Please restate every record below word for word and skip the pictures.

-- STUDY MATERIAL follows --

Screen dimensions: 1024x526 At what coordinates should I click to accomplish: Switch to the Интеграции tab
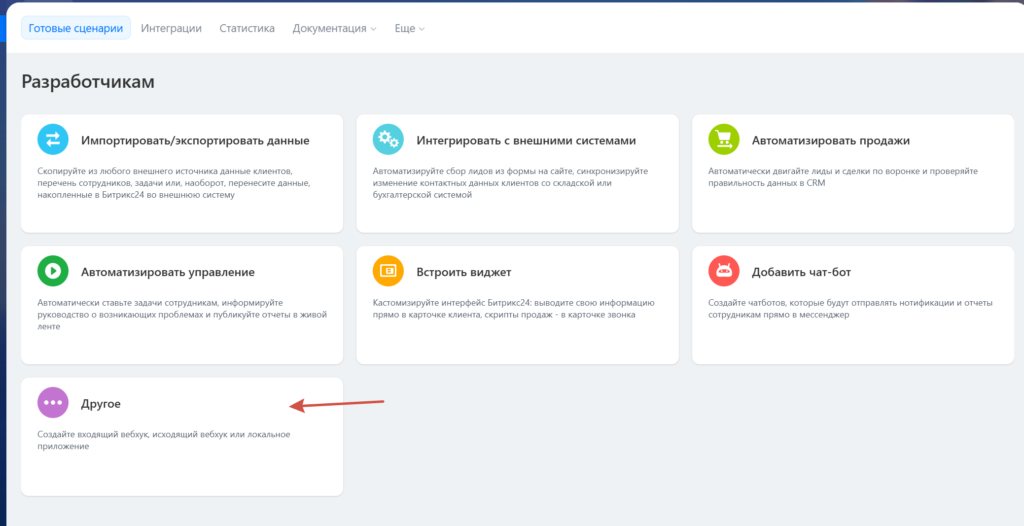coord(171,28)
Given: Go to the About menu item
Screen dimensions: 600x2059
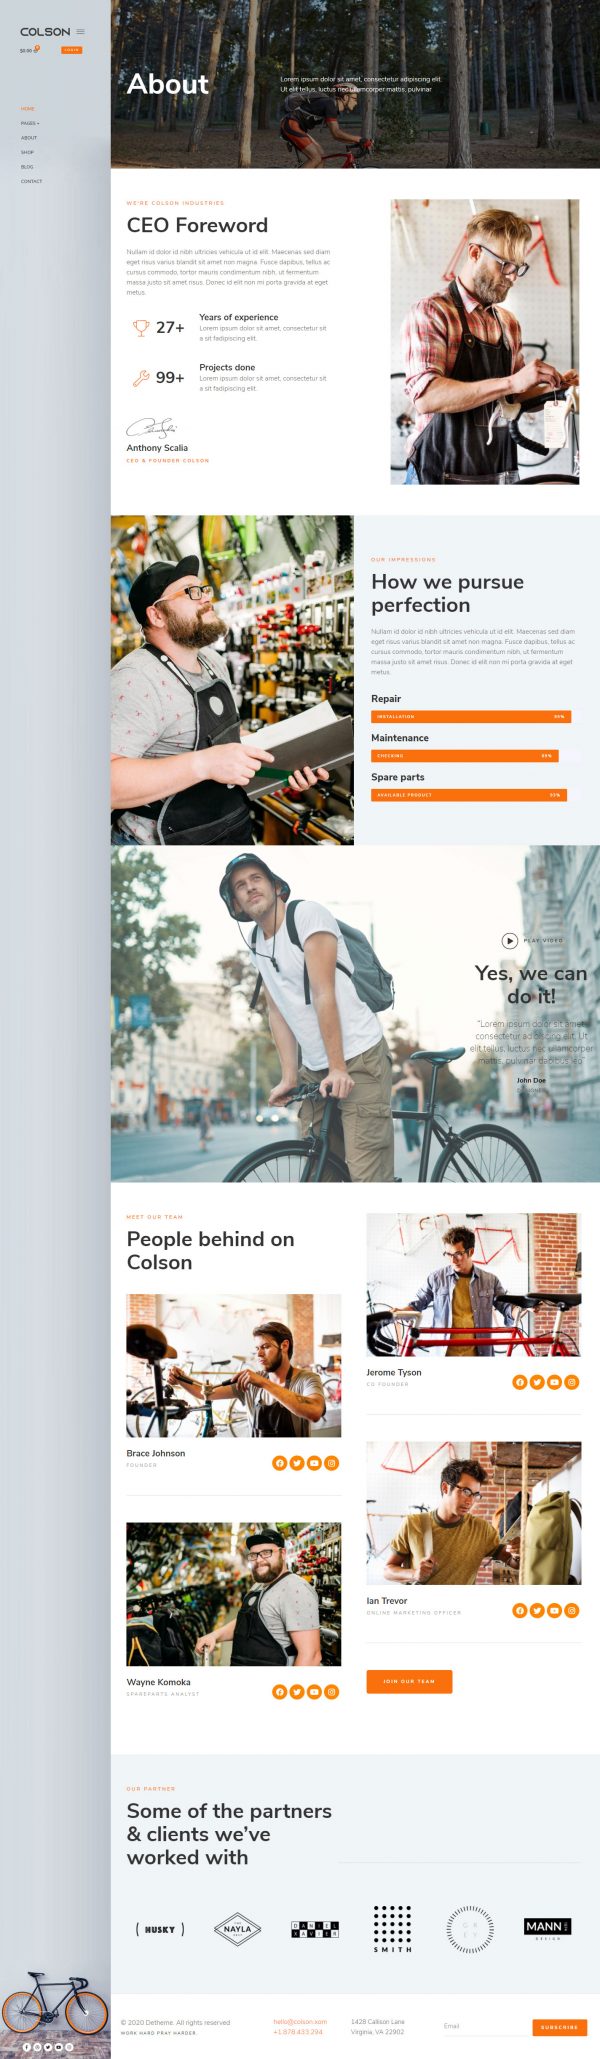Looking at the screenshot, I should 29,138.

-- STUDY MATERIAL concluded --

COMPLETED TASK —
Screen dimensions: 1024x526 At what coordinates should I click to accomplish: Switch to the Интеграции tab
coord(171,28)
Given: Go to the About menu item
Screen dimensions: 600x2059
Looking at the screenshot, I should 29,138.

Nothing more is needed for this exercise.